-- Information follows --
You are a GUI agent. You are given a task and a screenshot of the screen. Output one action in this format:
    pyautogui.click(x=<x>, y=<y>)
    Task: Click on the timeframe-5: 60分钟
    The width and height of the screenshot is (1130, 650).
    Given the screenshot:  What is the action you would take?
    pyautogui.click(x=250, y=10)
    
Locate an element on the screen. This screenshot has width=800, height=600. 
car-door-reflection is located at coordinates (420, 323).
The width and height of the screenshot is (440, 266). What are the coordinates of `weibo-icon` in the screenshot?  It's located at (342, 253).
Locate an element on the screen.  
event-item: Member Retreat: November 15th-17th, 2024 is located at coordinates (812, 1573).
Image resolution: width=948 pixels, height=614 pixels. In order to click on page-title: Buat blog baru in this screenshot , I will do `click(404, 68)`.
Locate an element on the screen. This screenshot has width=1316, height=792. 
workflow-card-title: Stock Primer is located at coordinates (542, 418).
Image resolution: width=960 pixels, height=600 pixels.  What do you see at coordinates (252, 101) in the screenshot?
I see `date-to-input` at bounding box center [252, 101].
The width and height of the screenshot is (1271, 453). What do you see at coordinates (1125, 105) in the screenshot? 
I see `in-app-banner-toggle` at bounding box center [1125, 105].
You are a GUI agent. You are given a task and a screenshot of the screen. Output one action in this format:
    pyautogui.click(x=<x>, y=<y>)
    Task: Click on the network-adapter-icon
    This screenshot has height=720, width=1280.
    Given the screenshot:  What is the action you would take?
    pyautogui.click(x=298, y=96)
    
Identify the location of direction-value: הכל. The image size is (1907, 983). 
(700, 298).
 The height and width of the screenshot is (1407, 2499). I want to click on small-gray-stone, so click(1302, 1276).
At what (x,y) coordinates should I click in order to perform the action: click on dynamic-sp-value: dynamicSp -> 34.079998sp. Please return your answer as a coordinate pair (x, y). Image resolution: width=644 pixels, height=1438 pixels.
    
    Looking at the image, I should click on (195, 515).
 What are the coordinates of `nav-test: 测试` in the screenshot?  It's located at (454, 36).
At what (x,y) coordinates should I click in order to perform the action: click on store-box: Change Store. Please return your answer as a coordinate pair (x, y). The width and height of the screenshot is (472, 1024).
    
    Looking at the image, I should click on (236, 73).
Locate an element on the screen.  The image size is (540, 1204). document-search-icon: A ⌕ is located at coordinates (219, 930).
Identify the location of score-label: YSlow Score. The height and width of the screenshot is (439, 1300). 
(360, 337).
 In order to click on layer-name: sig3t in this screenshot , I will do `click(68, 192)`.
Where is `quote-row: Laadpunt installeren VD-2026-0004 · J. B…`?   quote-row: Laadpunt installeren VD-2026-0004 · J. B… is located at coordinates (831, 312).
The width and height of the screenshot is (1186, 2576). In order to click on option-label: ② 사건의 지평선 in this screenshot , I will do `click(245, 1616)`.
-- Information concluded --
Copy out word for word every line of the entries from the one containing "is (472, 1024)." through the last line, both included.

At what (x,y) coordinates should I click in order to perform the action: click on store-box: Change Store. Please return your answer as a coordinate pair (x, y). The width and height of the screenshot is (472, 1024).
    
    Looking at the image, I should click on (236, 73).
Locate an element on the screen.  The image size is (540, 1204). document-search-icon: A ⌕ is located at coordinates (219, 930).
Identify the location of score-label: YSlow Score. The height and width of the screenshot is (439, 1300). 
(360, 337).
 In order to click on layer-name: sig3t in this screenshot , I will do `click(68, 192)`.
Where is `quote-row: Laadpunt installeren VD-2026-0004 · J. B…`?   quote-row: Laadpunt installeren VD-2026-0004 · J. B… is located at coordinates (831, 312).
The width and height of the screenshot is (1186, 2576). In order to click on option-label: ② 사건의 지평선 in this screenshot , I will do `click(245, 1616)`.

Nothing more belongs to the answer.